— Rows on where targets appear —
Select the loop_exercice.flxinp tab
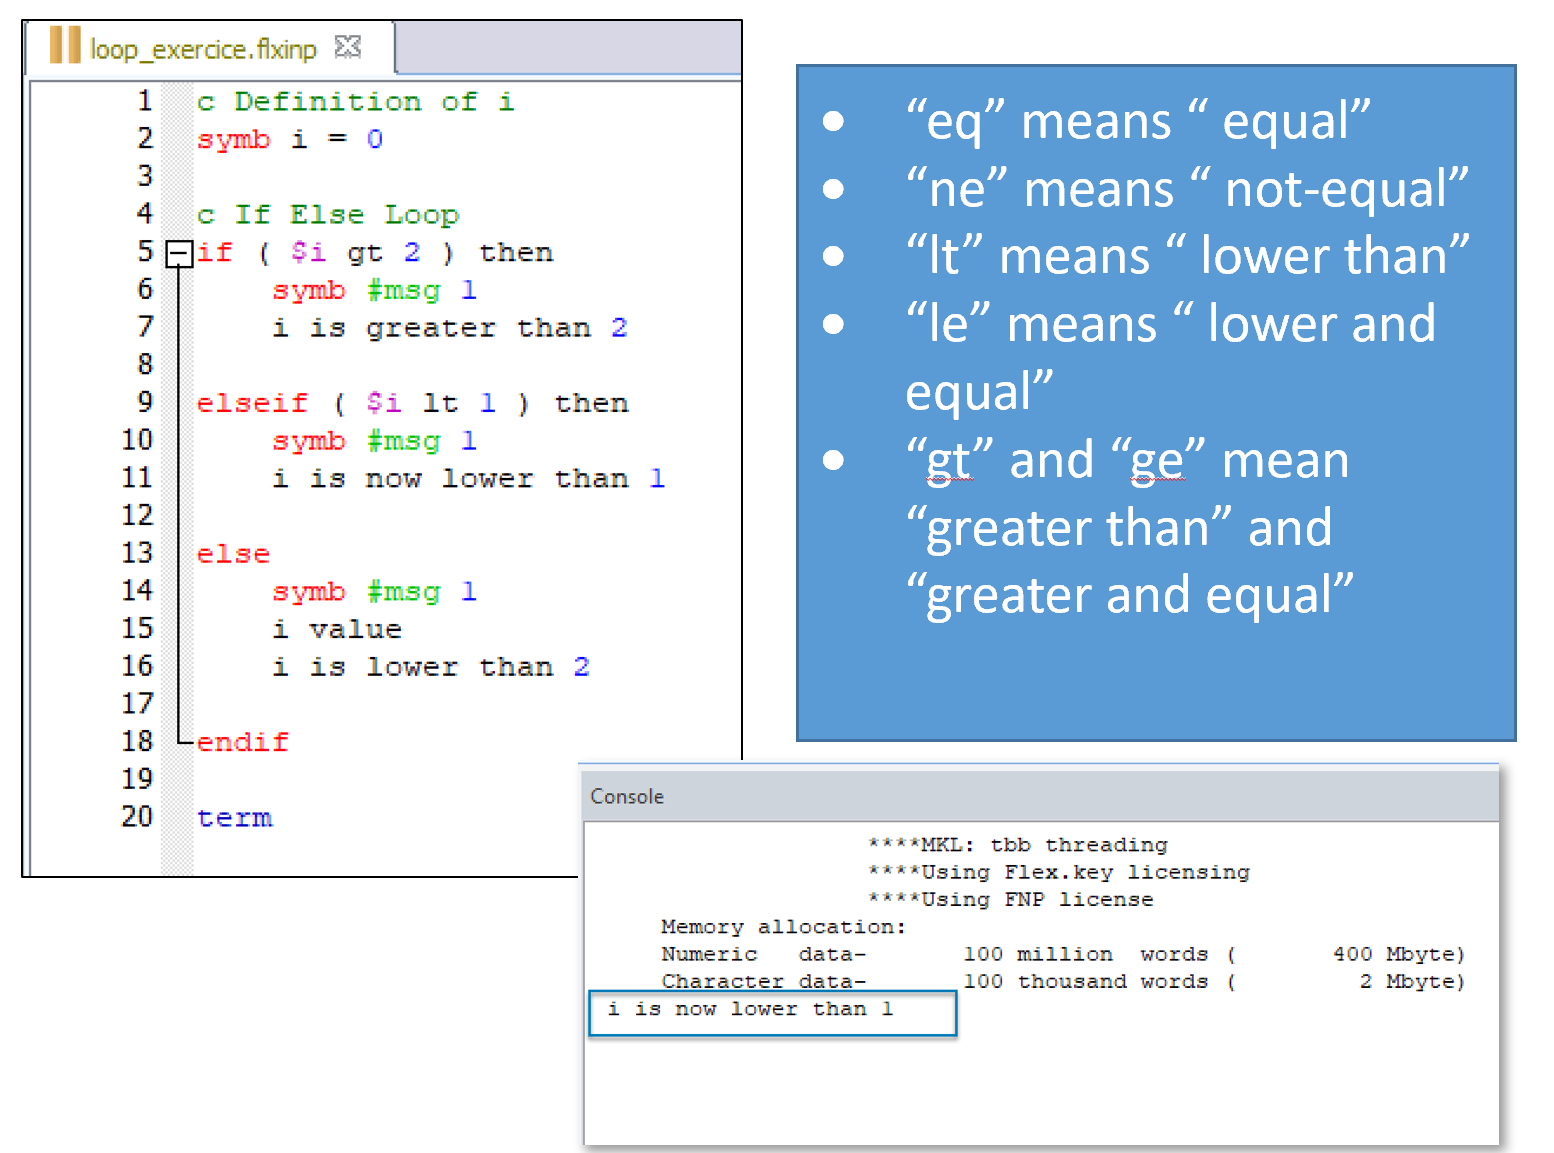 [203, 49]
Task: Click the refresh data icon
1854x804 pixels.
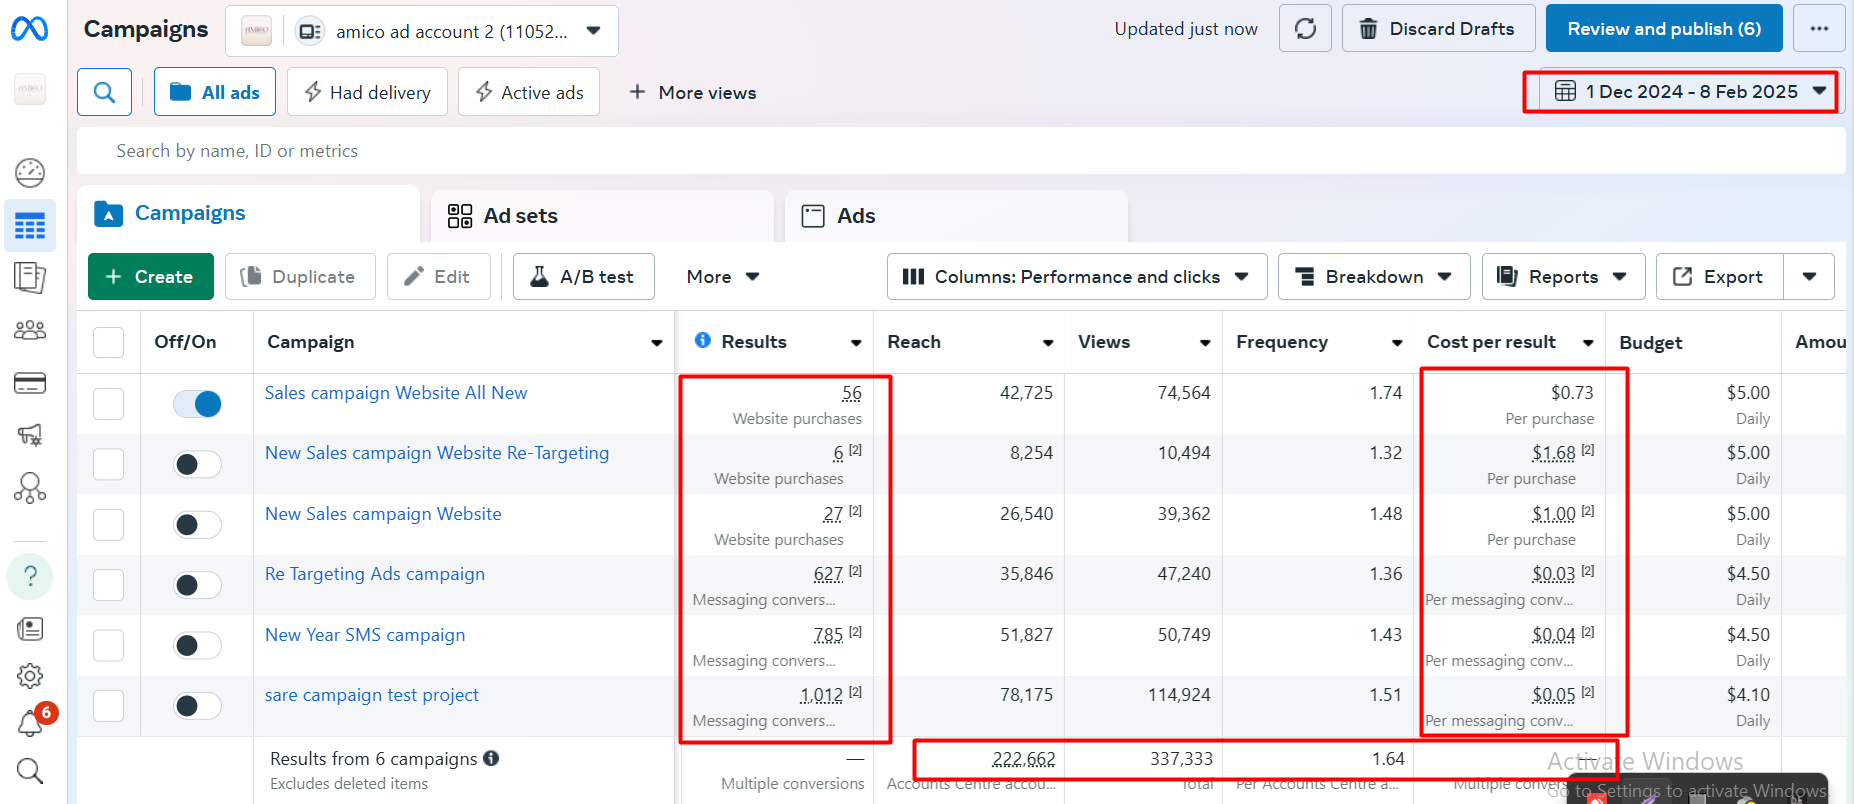Action: (x=1305, y=29)
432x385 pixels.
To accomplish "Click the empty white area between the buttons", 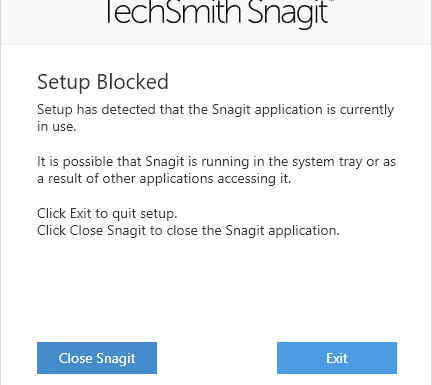I will click(217, 358).
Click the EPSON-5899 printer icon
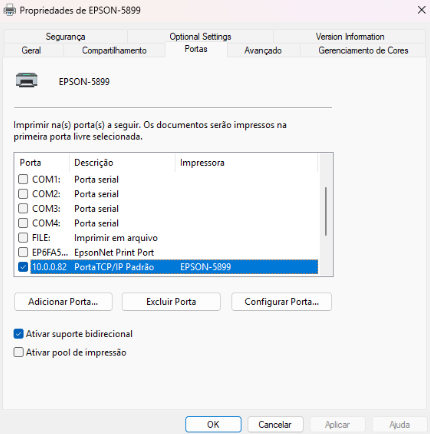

— Exercise —
Show each line of the data above that contains the string "icon". Treat uppercase and lowercase as different.

— Response —
Task: Click the refresh data icon
Click the EPSON-5899 printer icon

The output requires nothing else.